--- Records for this task Enclosed Below ---
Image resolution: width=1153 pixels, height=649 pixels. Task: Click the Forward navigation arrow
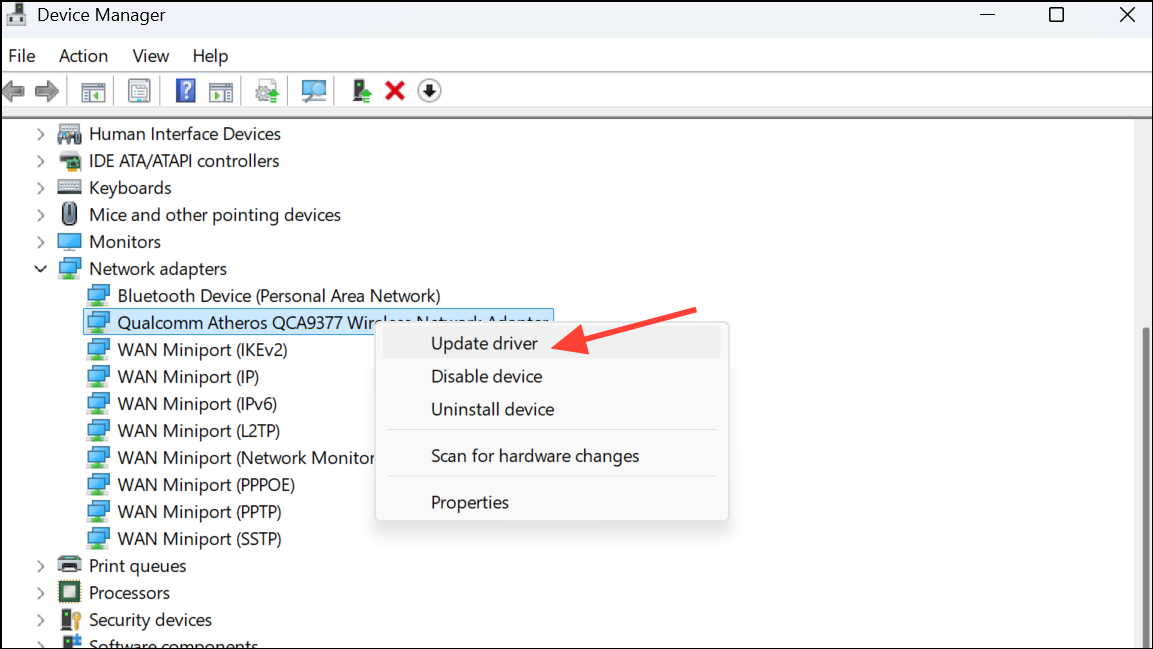[x=46, y=90]
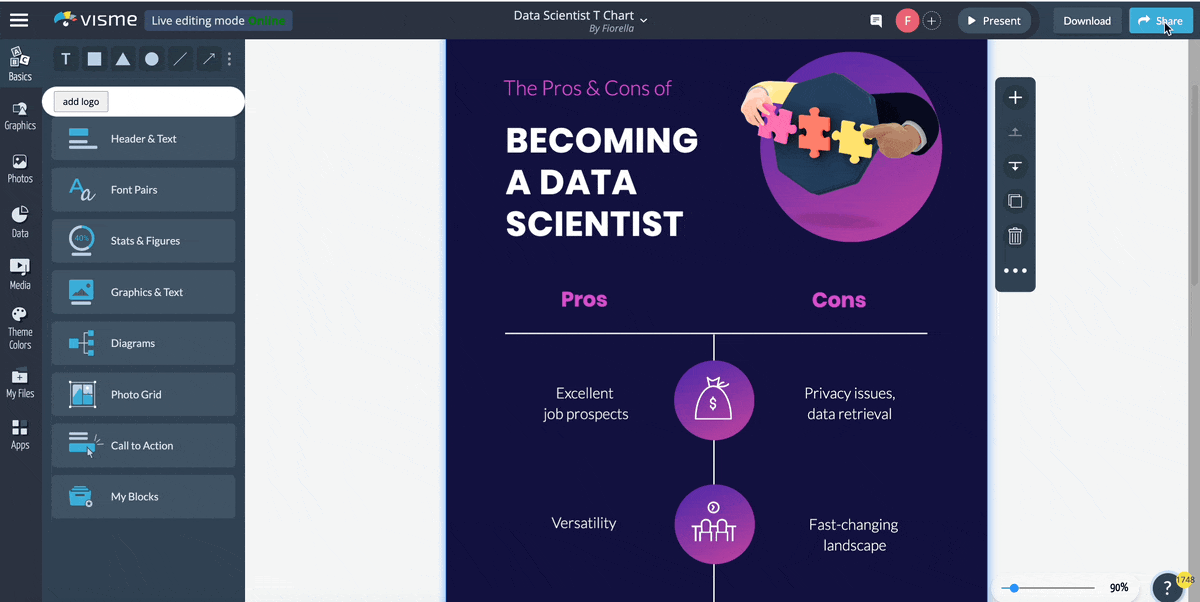The width and height of the screenshot is (1200, 602).
Task: Add a new block with plus icon
Action: (x=1015, y=98)
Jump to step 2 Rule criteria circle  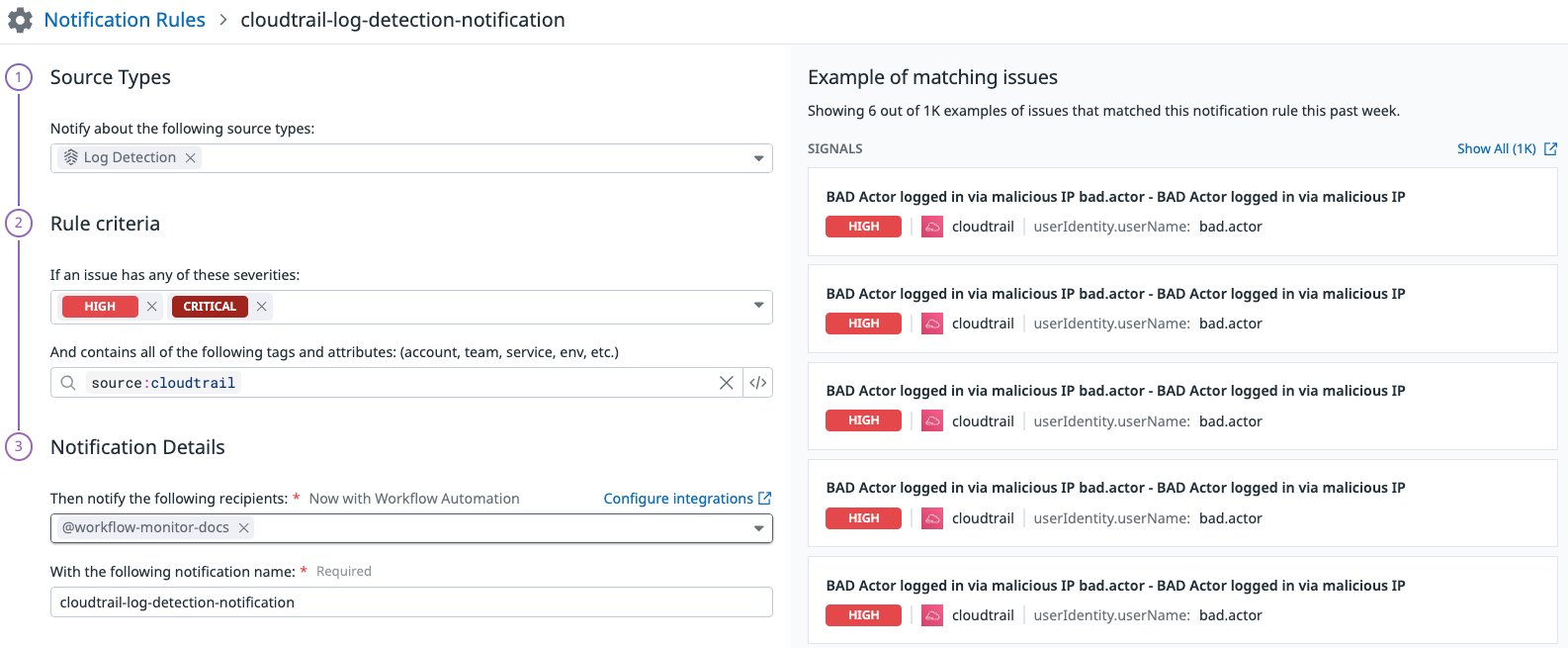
--- End of Enclosed Records for this task ---
● **Task instructions**
Copy the records exactly, minus any pictures.

● **Response to this exercise**
Image resolution: width=1153 pixels, height=649 pixels. Task: Click the Forward navigation arrow
[x=46, y=90]
The width and height of the screenshot is (1200, 602).
Task: Add a new block with plus icon
Action: (x=1015, y=98)
Jump to step 2 Rule criteria circle  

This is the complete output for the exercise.